Finding Empowerment In Oppression

Lately, it feels like a silent revolution is stirring inside of me. I’m continually becoming more and more comfortable with my experience as a queer, black girl. I couldn’t imagine myself here a couple years ago but feeling safe and free in my black body in the midst of homophobia + misogynoir feels revolutionary.
When you’re a person of color and the “wrong” sexuality for heteronormative standards, you learn very early on that this system was not made for you. And if you don’t have someone who has felt that same pain, who’s felt unloved and unwanted, telling you otherwise, you start to believe that this world wasn’t made for you, either.
That is the farthest thing from the truth.
It doesn’t feel like it all the time but this world was made for all of us. We were placed on this earth to feel safe-uninhibited-loved-connected (the list goes on and on) but there are systems in place that are directly correlated to our internalized feelings of unworthiness. I like to objectify those feelings. By placing them outside of myself and looking at them for what they are, it always dawns on me that the hatred I, and my community face has nothing to do with us. Hatred is not a passive act. It might be insidious and tricky to pinpoint but a person makes a conscious choice to hate rather than to understand. That person’s bigotry is not on the victim.
A person of color is born and there are already systems preying on our self-esteem. With that in mind, the only thing poc can do to overcome these obstacles is to love ourselves deeply- and unapologetically, in a world that deems us unloveable. The same goes for people who identify with anything other than being straight.

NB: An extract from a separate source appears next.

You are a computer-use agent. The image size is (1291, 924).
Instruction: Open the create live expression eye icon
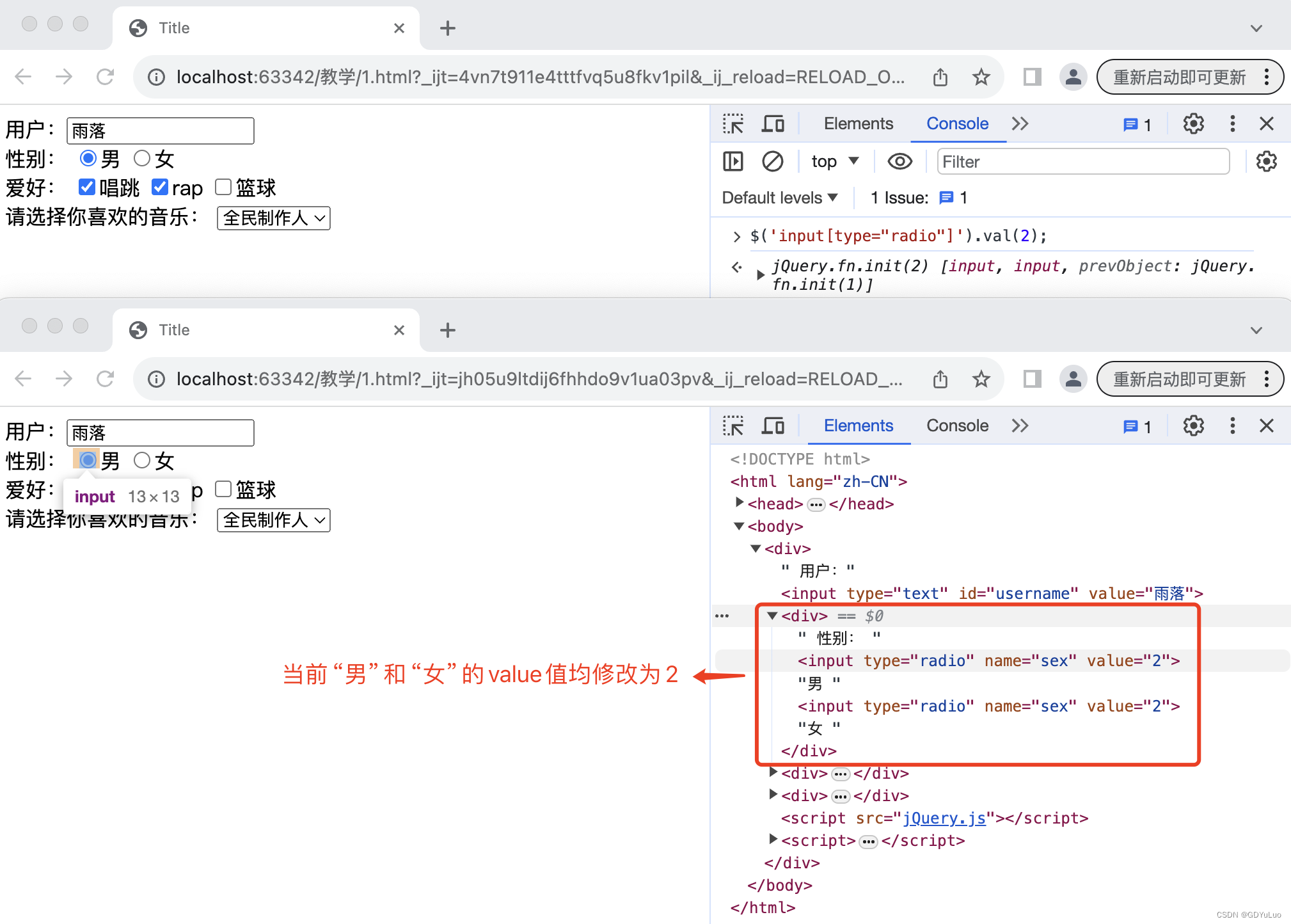[899, 161]
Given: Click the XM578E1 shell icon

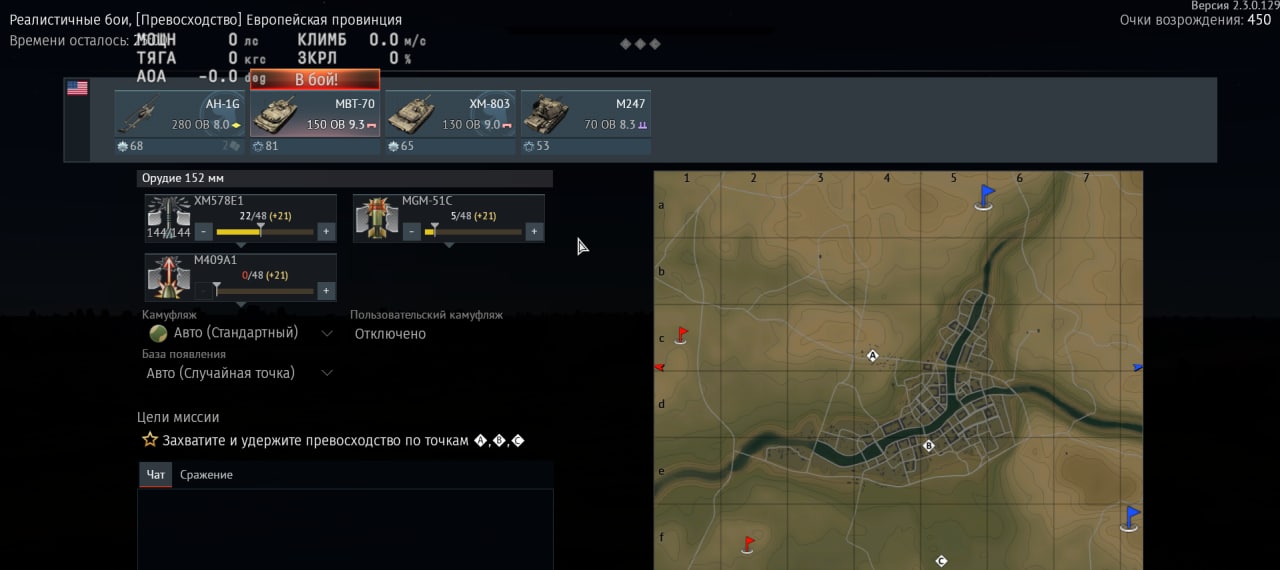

Our oppression takes on different forms but the feelings of inferiority they plant in us are universal. For me, being black and queer is power. I won’t speak for others but I’m sure they feel the same sort of inexplicable pride in their community’s resilience to withstand all the obstacles we face. We saw that unbreakable power of activism recently with #NoDAPL. With any sort of collective pain, community and solidarity will bloom from it and their victory shows how much can be done when we protect one another from injustice. As Trump makes his way into the White House, we need to actively remind ourselves that we are not the narratives that bigots try to force on us. We are more than the hatred this country has normalized.
Being black with a soft heart is activism.
Not allowing society’s skewed view of my blackness and sexuality to determine my own perception of myself, is a form of activism.
Creating space for the generation after me so they won’t have to feel the same insecurities as much as I have is also a soft, yet effective, sort of activism.